Congress has been debating giving disaster relief to fishermen in the wake of Hurricane Sandy . This idea of 'fish aid' reminds us of Farm Aid, a movement that helped place the family farmer at the center of our collective awareness. Farm Aid set out to save independent farmers in response to the decline of the small American farm. In contrast, the rallying call of sustainable seafood has been around saving our oceans. While there's no questioning the importance of protecting our natural resources, it's not just about the fish. The family fisherman deserves an equally honored seat at the table of the sustainable seafood movement.
It's time to start applying the concept of 'know thy farmer' to the way we source our fish. So how do we apply the lessons learned from the farm-to-table movement to a new 'sea-to-table' standard?
Respect fishing cultures
Fishing is more than a business for our Maine fisherman friend Terry Alexander. 'It's a way of life for us,' he explains. Too often we forget that real people and communities depend on our oceans. Once we recognize that a fishery is as integral to our cultural fabric as is a farm, we can start bringing a wider audience into the dialogue.
If we want to get serious about having wild fish for future generations, we need to work with fishermen, not blame them for the problem. That might mean providing disaster relief in times of need, or providing tools that make fishermen more profitable. The Gulf of Maine Research Institute works directly with fishermen to develop sustainable and efficient fishing gear. It's a great example of engaging fishermen in solutions.
Fight the system
Just as CAFOs, industrial agriculture, and genetically engineered crops uphold a system that destroys the livelihood of independent family farmers, we have to be aware of similar threats to family fishermen. Factory fishing vessels, GMO salmon and industrial aquaculture are threats to traditional fishing communities, and we need to stand against them.
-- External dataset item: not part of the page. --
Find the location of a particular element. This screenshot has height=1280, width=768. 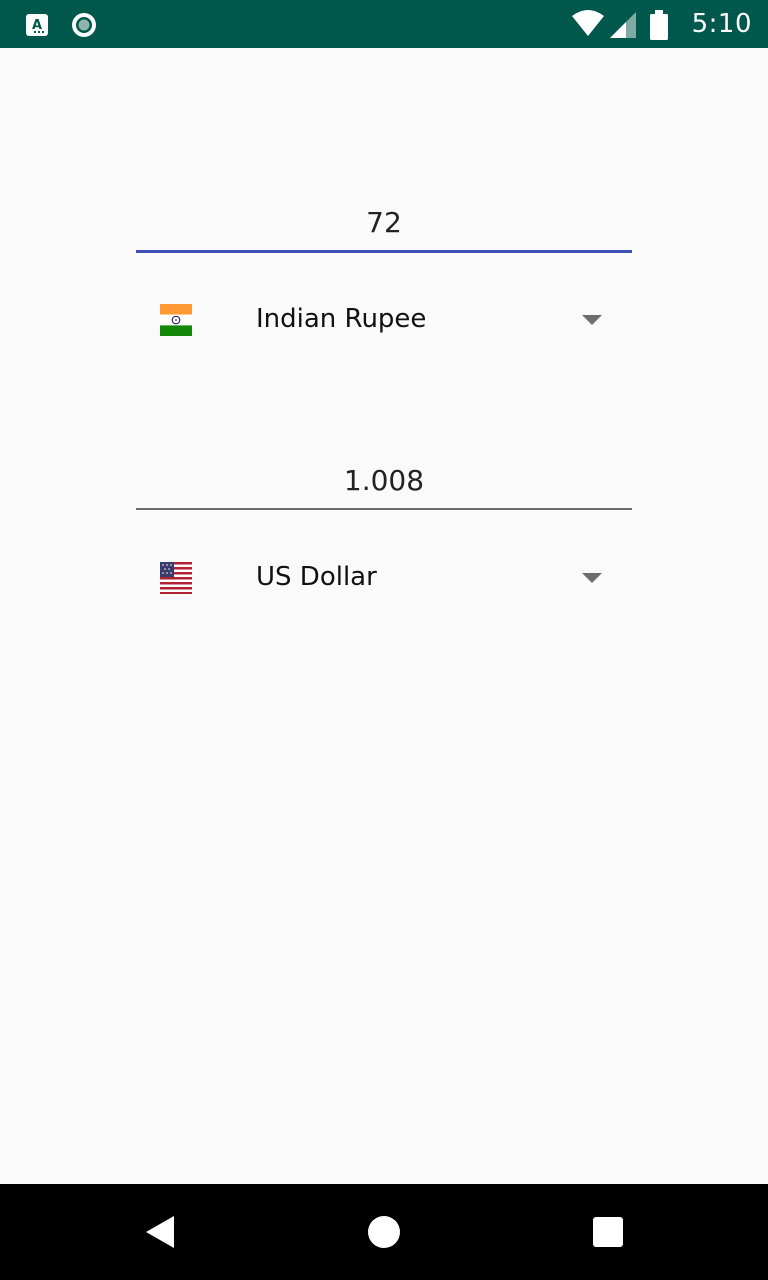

Certification isn't enough
Organic certification was crucial for raising consumer awareness, but it was only one piece of the puzzle. Organic food has become a mass-market industry, and many small farmers who practice truly sustainable farming cannot afford to be certified organic. It's the same with seafood. MSC certification is a good thing, but we have to move beyond the label and understand who the producer is.
As our friend Barton Seaver puts it, "Without fishermen, there is no seafood." We should take pride in knowing about who caught our fish the same way we boast about who grew our veggies -a better food system depends on it.